Submitted to: Journal of Medical Entomology
Publication Type: Peer Reviewed Journal
Publication Acceptance Date: March 23, 1999
Publication Date: N/A
Interpretive Summary: Although the cattle fever tick (CFT) and the disease it transmits, babesiosis, were eradicated from the US after a 50-year eradication program of dipping cattle and temporarily vacating tick-infested pastures, these ticks are still widespread in Mexico and other parts of the Americas. Quarantine by vat dipping with chemical pesticides has prevented reinfestation in the US; however, CFT has developed resistance to such pesticides which means that the pesticides are not as effective as they once were. An understanding of the mechanisms of pesticide resistance can help develop a better pest management strategy and prolong the usefulness of the currently available pesticides. We have used sophisticated techniques of molecular biology to study one way the CFT might be developing pesticide resistance. This work will be very important to developing better methods for control of CFT and will help to protect US livestock from this serious tick pest and the disease it transmits.
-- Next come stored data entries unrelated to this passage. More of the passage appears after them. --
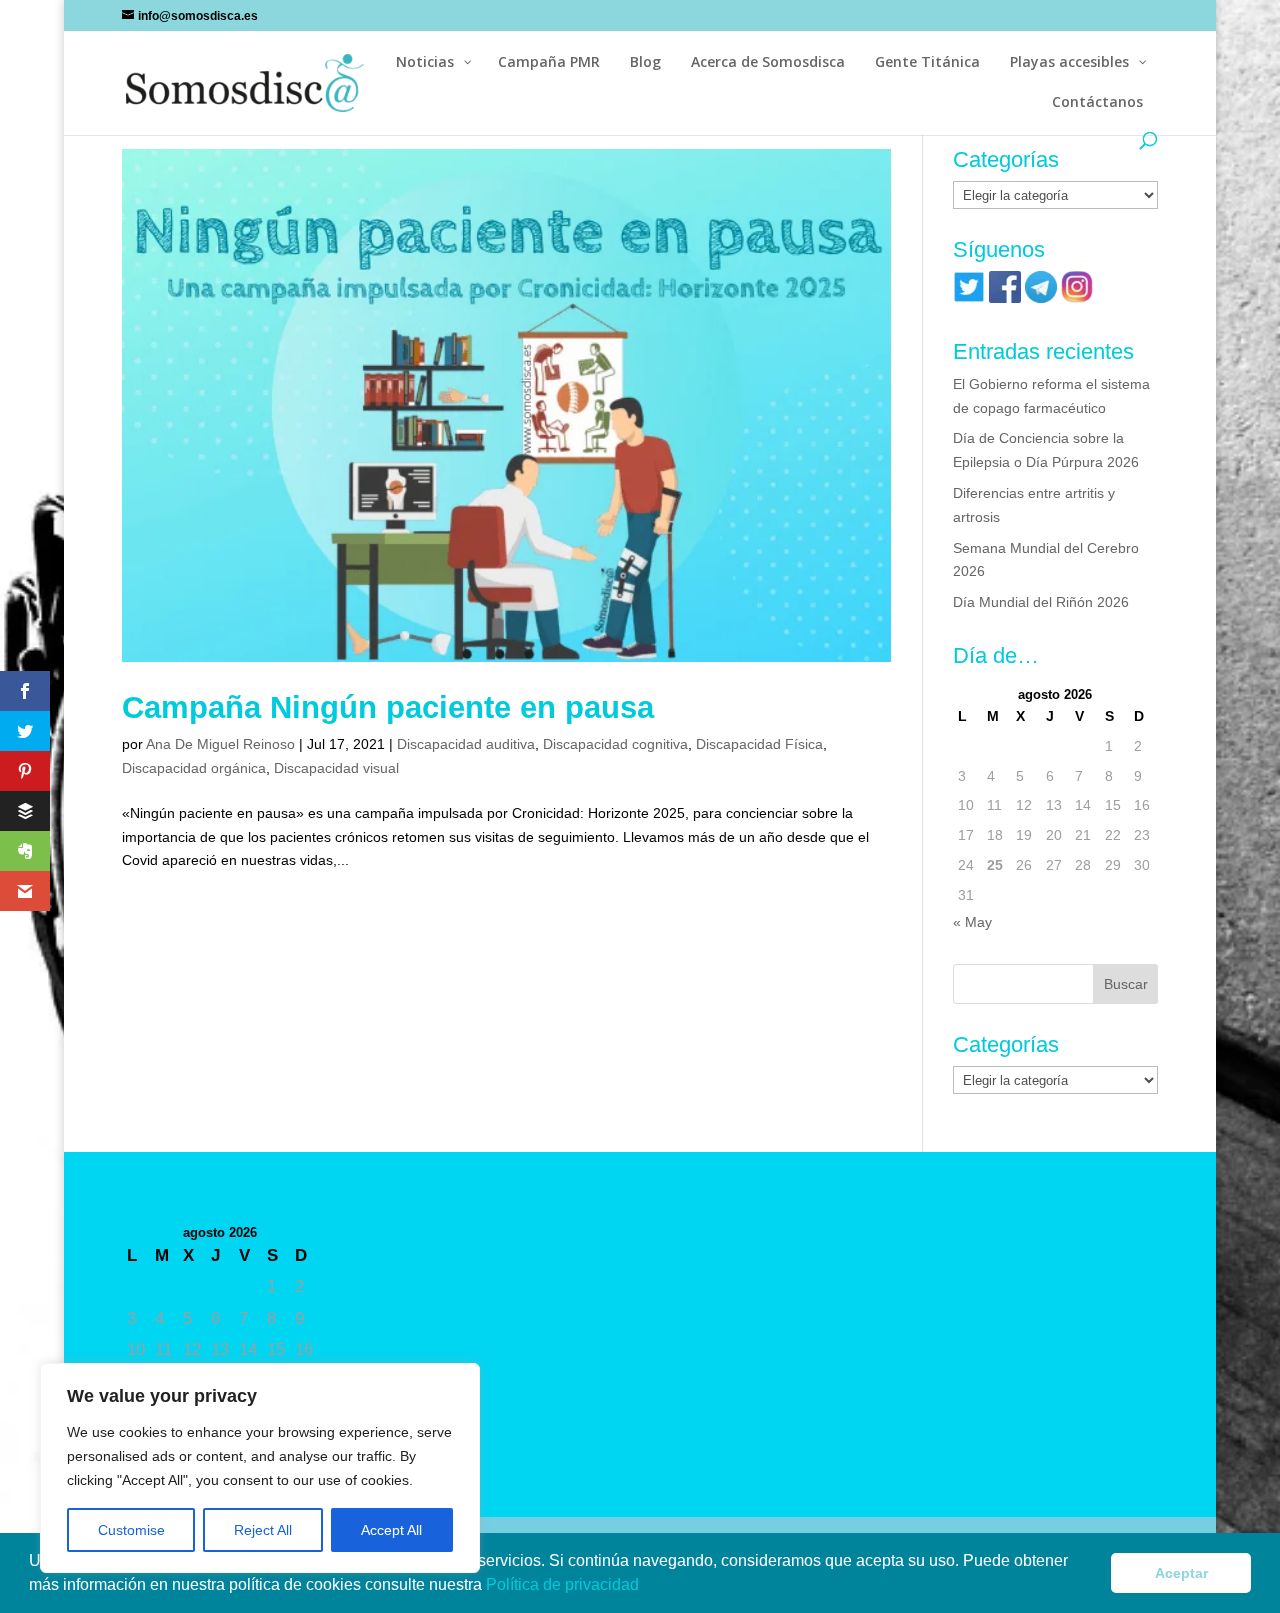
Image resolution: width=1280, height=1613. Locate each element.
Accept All (391, 1530)
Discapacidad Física (759, 744)
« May (972, 922)
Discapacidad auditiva (466, 744)
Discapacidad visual (336, 768)
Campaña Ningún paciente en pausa (388, 707)
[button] (646, 1587)
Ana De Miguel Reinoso (220, 744)
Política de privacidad (564, 1584)
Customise (131, 1530)
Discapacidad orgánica (194, 768)
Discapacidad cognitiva (615, 744)
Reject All (263, 1530)
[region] (260, 1468)
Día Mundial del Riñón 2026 (1041, 602)
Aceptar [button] (1181, 1573)
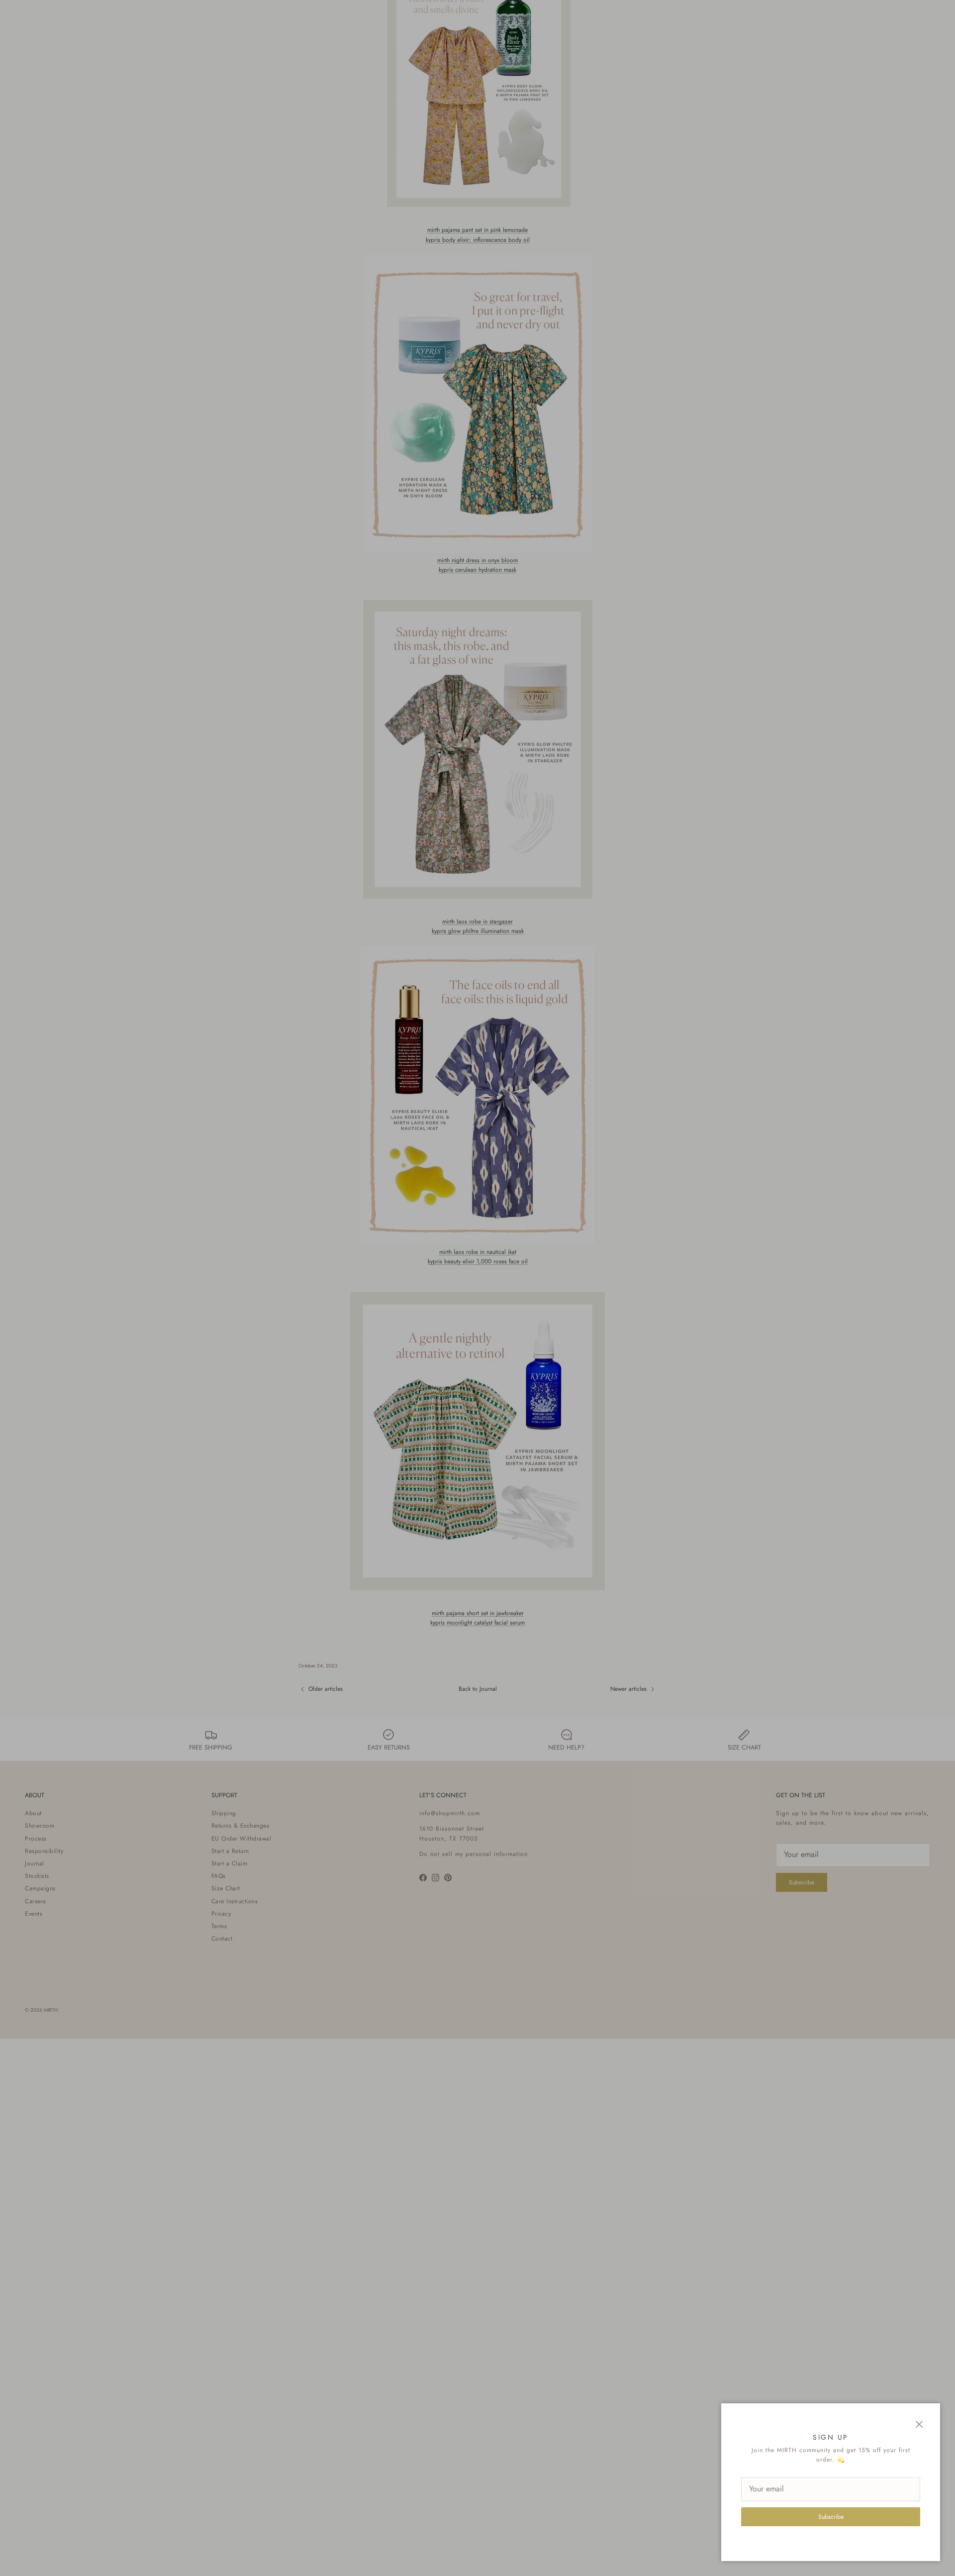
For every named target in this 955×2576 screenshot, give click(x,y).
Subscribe (831, 2516)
Using reverse-transcription polymerase chain reaction (RT-PCR) and degenerate oligonucleotide primers derived from sodium channel sequences from other species, a cDNA sequence was amplified from the southern cattle tick, Boophilus microplus. The cDNA sequence has significant homology to the para-sodium channel gene from Drosophila and is located in domain II of fthe sodium channel, a region in which mutations have been identified that confer knockdown-resistance (kdr) to DDT and pyrethroids in insects. However, DNA sequence comparison between pyrethroid-resistant and pyrethroid-susceptible strains of the southern cattle tick shows no mutation in this region of the tick sodium channel gene homologue. This result indicates that the mechanism by which ticks develop the resistance to pyrethroids may differ from that in insects.